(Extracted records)
◆ ◆ ◆

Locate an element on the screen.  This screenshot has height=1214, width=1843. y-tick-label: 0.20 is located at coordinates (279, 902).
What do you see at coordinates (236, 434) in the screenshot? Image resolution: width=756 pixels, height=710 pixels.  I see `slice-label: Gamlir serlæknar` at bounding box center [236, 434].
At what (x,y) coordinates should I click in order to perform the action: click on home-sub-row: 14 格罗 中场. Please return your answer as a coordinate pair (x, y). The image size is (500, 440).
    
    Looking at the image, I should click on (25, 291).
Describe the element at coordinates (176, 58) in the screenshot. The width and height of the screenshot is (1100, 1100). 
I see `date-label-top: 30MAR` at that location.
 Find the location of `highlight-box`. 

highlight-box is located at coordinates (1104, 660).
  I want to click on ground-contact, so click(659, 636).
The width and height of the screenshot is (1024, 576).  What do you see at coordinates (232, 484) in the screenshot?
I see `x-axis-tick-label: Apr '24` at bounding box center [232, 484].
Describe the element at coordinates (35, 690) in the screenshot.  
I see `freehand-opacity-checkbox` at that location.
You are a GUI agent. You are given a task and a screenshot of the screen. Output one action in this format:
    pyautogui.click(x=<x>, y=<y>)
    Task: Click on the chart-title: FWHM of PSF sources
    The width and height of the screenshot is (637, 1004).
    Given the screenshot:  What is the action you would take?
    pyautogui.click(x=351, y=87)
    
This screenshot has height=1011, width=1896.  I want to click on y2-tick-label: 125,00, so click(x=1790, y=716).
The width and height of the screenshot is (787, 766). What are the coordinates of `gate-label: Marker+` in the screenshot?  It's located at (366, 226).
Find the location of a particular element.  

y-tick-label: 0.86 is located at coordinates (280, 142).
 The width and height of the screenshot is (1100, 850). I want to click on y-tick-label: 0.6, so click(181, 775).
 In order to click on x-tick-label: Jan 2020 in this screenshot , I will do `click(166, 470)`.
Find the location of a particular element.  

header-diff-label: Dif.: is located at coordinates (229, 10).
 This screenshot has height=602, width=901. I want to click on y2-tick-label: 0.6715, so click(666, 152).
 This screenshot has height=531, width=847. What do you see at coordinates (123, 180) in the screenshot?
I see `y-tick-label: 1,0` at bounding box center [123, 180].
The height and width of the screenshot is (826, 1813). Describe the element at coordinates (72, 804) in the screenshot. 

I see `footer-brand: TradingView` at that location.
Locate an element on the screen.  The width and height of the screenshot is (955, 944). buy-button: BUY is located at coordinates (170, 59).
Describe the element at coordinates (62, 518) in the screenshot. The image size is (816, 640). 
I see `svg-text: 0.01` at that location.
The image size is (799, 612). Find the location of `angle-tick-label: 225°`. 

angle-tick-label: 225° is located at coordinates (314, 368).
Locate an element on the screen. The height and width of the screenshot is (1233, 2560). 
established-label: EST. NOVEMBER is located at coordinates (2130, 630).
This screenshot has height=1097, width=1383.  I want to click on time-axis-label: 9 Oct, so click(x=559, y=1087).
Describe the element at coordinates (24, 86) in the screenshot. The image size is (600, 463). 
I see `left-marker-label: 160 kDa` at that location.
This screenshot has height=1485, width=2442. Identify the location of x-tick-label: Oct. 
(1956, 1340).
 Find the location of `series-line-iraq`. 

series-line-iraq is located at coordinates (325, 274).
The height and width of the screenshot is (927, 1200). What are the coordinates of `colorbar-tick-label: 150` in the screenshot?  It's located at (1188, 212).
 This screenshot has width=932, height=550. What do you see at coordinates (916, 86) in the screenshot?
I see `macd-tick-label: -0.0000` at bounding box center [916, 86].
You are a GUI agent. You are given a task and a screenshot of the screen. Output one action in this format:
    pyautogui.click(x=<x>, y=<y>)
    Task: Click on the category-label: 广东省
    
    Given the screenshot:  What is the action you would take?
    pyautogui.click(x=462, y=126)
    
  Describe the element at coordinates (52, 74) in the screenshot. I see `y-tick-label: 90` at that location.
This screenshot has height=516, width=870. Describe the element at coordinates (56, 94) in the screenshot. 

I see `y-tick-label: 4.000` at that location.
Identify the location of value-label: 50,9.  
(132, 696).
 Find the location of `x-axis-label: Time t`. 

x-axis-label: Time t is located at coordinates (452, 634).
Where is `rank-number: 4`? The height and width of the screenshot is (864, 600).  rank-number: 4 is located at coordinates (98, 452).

◆ ◆ ◆

Work to complete:
Please turn the records above into a Markdown table with two columns, Row and Line, putting each line and its row number in its own row. Leave out all blank lines.

Answer to the problem:
| Row | Line |
|---|---|
| 1 | Locate an element on the screen.  This screenshot has height=1214, width=1843. y-tick-label: 0.20 is located at coordinates (279, 902). |
| 2 | What do you see at coordinates (236, 434) in the screenshot? Image resolution: width=756 pixels, height=710 pixels.  I see `slice-label: Gamlir serlæknar` at bounding box center [236, 434]. |
| 3 | At what (x,y) coordinates should I click in order to perform the action: click on home-sub-row: 14 格罗 中场. Please return your answer as a coordinate pair (x, y). The image size is (500, 440). |
| 4 |     Looking at the image, I should click on (25, 291). |
| 5 | Describe the element at coordinates (176, 58) in the screenshot. The width and height of the screenshot is (1100, 1100).  |
| 6 | I see `date-label-top: 30MAR` at that location. |
| 7 |  Find the location of `highlight-box`.  |
| 8 | highlight-box is located at coordinates (1104, 660). |
| 9 |   I want to click on ground-contact, so click(659, 636). |
| 10 | The width and height of the screenshot is (1024, 576).  What do you see at coordinates (232, 484) in the screenshot? |
| 11 | I see `x-axis-tick-label: Apr '24` at bounding box center [232, 484]. |
| 12 | Describe the element at coordinates (35, 690) in the screenshot.   |
| 13 | I see `freehand-opacity-checkbox` at that location. |
| 14 | You are a GUI agent. You are given a task and a screenshot of the screen. Output one action in this format: |
| 15 |     pyautogui.click(x=<x>, y=<y>) |
| 16 |     Task: Click on the chart-title: FWHM of PSF sources |
| 17 |     The width and height of the screenshot is (637, 1004). |
| 18 |     Given the screenshot:  What is the action you would take? |
| 19 |     pyautogui.click(x=351, y=87) |
| 20 | This screenshot has height=1011, width=1896.  I want to click on y2-tick-label: 125,00, so click(x=1790, y=716). |
| 21 | The width and height of the screenshot is (787, 766). What are the coordinates of `gate-label: Marker+` in the screenshot?  It's located at (366, 226). |
| 22 | Find the location of a particular element.   |
| 23 | y-tick-label: 0.86 is located at coordinates (280, 142). |
| 24 |  The width and height of the screenshot is (1100, 850). I want to click on y-tick-label: 0.6, so click(181, 775). |
| 25 |  In order to click on x-tick-label: Jan 2020 in this screenshot , I will do `click(166, 470)`. |
| 26 | Find the location of a particular element.   |
| 27 | header-diff-label: Dif.: is located at coordinates (229, 10). |
| 28 |  This screenshot has height=602, width=901. I want to click on y2-tick-label: 0.6715, so click(666, 152). |
| 29 |  This screenshot has height=531, width=847. What do you see at coordinates (123, 180) in the screenshot? |
| 30 | I see `y-tick-label: 1,0` at bounding box center [123, 180]. |
| 31 | The height and width of the screenshot is (826, 1813). Describe the element at coordinates (72, 804) in the screenshot.  |
| 32 | I see `footer-brand: TradingView` at that location. |
| 33 | Locate an element on the screen.  The width and height of the screenshot is (955, 944). buy-button: BUY is located at coordinates (170, 59). |
| 34 | Describe the element at coordinates (62, 518) in the screenshot. The image size is (816, 640).  |
| 35 | I see `svg-text: 0.01` at that location. |
| 36 | The image size is (799, 612). Find the location of `angle-tick-label: 225°`.  |
| 37 | angle-tick-label: 225° is located at coordinates (314, 368). |
| 38 | Locate an element on the screen. The height and width of the screenshot is (1233, 2560).  |
| 39 | established-label: EST. NOVEMBER is located at coordinates (2130, 630). |
| 40 | This screenshot has height=1097, width=1383.  I want to click on time-axis-label: 9 Oct, so click(x=559, y=1087). |
| 41 | Describe the element at coordinates (24, 86) in the screenshot. The image size is (600, 463).  |
| 42 | I see `left-marker-label: 160 kDa` at that location. |
| 43 | This screenshot has height=1485, width=2442. Identify the location of x-tick-label: Oct.  |
| 44 | (1956, 1340). |
| 45 |  Find the location of `series-line-iraq`.  |
| 46 | series-line-iraq is located at coordinates (325, 274). |
| 47 | The height and width of the screenshot is (927, 1200). What are the coordinates of `colorbar-tick-label: 150` in the screenshot?  It's located at (1188, 212). |
| 48 |  This screenshot has width=932, height=550. What do you see at coordinates (916, 86) in the screenshot? |
| 49 | I see `macd-tick-label: -0.0000` at bounding box center [916, 86]. |
| 50 | You are a GUI agent. You are given a task and a screenshot of the screen. Output one action in this format: |
| 51 |     pyautogui.click(x=<x>, y=<y>) |
| 52 |     Task: Click on the category-label: 广东省 |
| 53 |     Given the screenshot:  What is the action you would take? |
| 54 |     pyautogui.click(x=462, y=126) |
| 55 |   Describe the element at coordinates (52, 74) in the screenshot. I see `y-tick-label: 90` at that location. |
| 56 | This screenshot has height=516, width=870. Describe the element at coordinates (56, 94) in the screenshot.  |
| 57 | I see `y-tick-label: 4.000` at that location. |
| 58 | Identify the location of value-label: 50,9.   |
| 59 | (132, 696). |
| 60 |  Find the location of `x-axis-label: Time t`.  |
| 61 | x-axis-label: Time t is located at coordinates (452, 634). |
| 62 | Where is `rank-number: 4`? The height and width of the screenshot is (864, 600).  rank-number: 4 is located at coordinates (98, 452). |